I experience a variety of mental health downward spirals.
I tend to get unduly sad; this fact about myself makes me sad. I get unduly anxious, which makes me feel anxious. And when I start to feel slightly anxious, I immediately get “meta-anxious”: Am I about to get really anxious? Then I do, of course. Hypervigilance of whether I’m safe and in control makes me feel unsafe and not in control. That encourages still greater vigilance. I get depressed by the fact that I am depressive.
Most dangerous of all the spirals, it seems like a life worth living is, by definition, a life such that I want to be alive. So, on those days when I don’t care whether I’m alive, or full-on want to die, those dark feelings confirm that my life isn’t worth living. That makes me want to die.

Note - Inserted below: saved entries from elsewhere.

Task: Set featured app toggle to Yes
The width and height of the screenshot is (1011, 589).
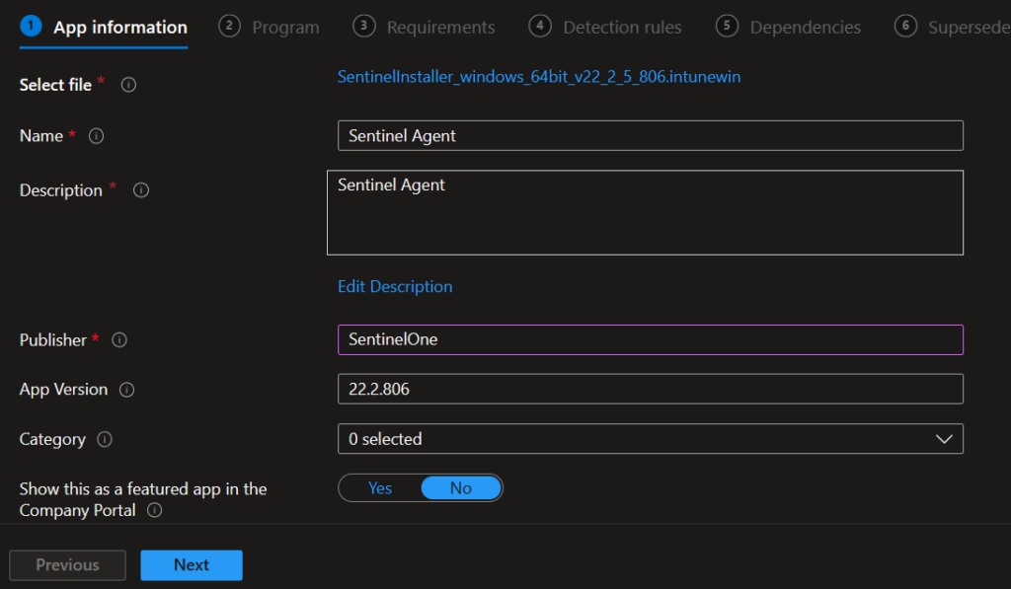Action: click(x=380, y=488)
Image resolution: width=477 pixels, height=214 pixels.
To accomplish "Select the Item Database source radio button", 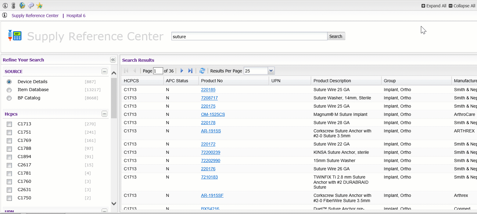I will (9, 90).
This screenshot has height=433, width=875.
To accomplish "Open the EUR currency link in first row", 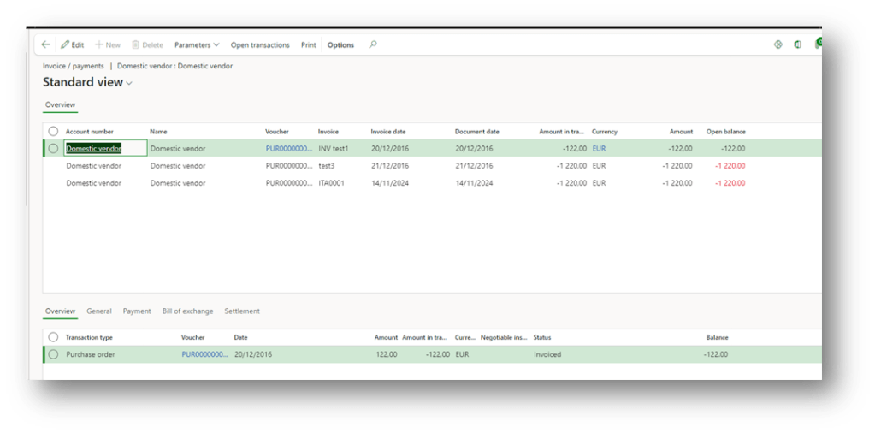I will [x=599, y=148].
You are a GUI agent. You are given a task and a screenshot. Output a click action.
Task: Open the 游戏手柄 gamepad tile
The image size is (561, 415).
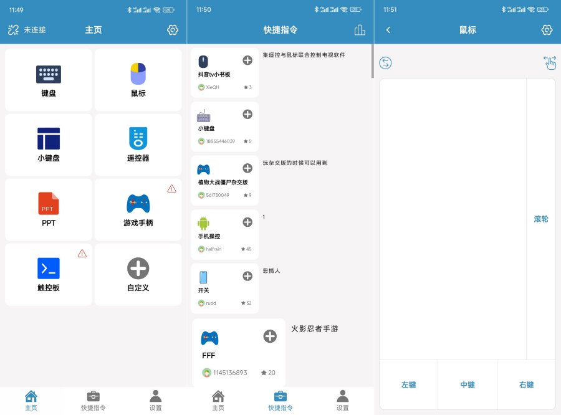coord(138,210)
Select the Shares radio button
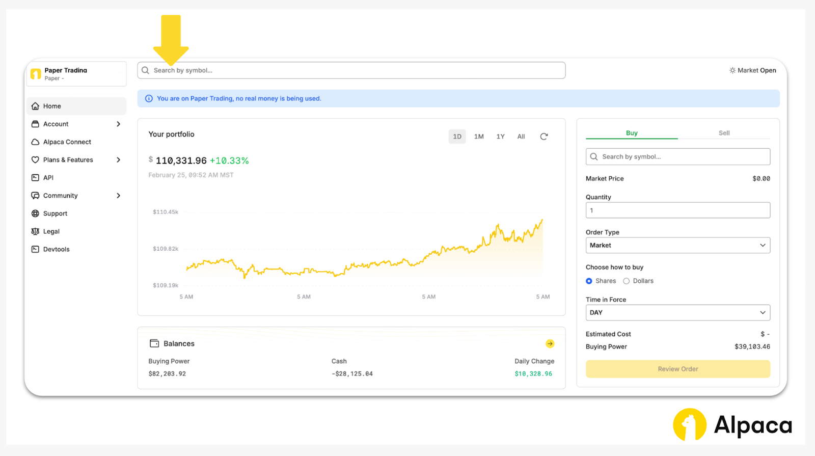Image resolution: width=815 pixels, height=456 pixels. pyautogui.click(x=589, y=281)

There’s no click-bait “The one simple secret to getting out of mental health spirals!” But there are two steps forward which I’m working on.
No surprise: part of what causes the spiral is a focus on the negative. I look over the precipice, I feel more afraid of falling. One partial remedy is to not set up as my goal a negative, viz., simply wanting to not be… unduly sad, unduly anxious, etc. Having such goals is itself a barrier to overcoming the negatives. Nor is “achieving mental health” a helpful thing to aim for. For, what is that anyway? In fact, it is implicitly a negative goal, since it really means: free of undue sadness, undue anxiety, undue need for control, etc. Besides, what exactly is it to work towards “mental health”?
The other step forward is the flip side: having, as a positive goal, promoting my values and experiencing the things which give me joy. (A sub-step here, which I’m also working on, is explicitly identifying what those values are in my own case; more on that in another post.) I can’t manage the the joy/values things all the time, but I should be capable of taking advantage when the opportunities come around for delight.
Aiming for that can (maybe) rejig the spiral from downwards to upwards.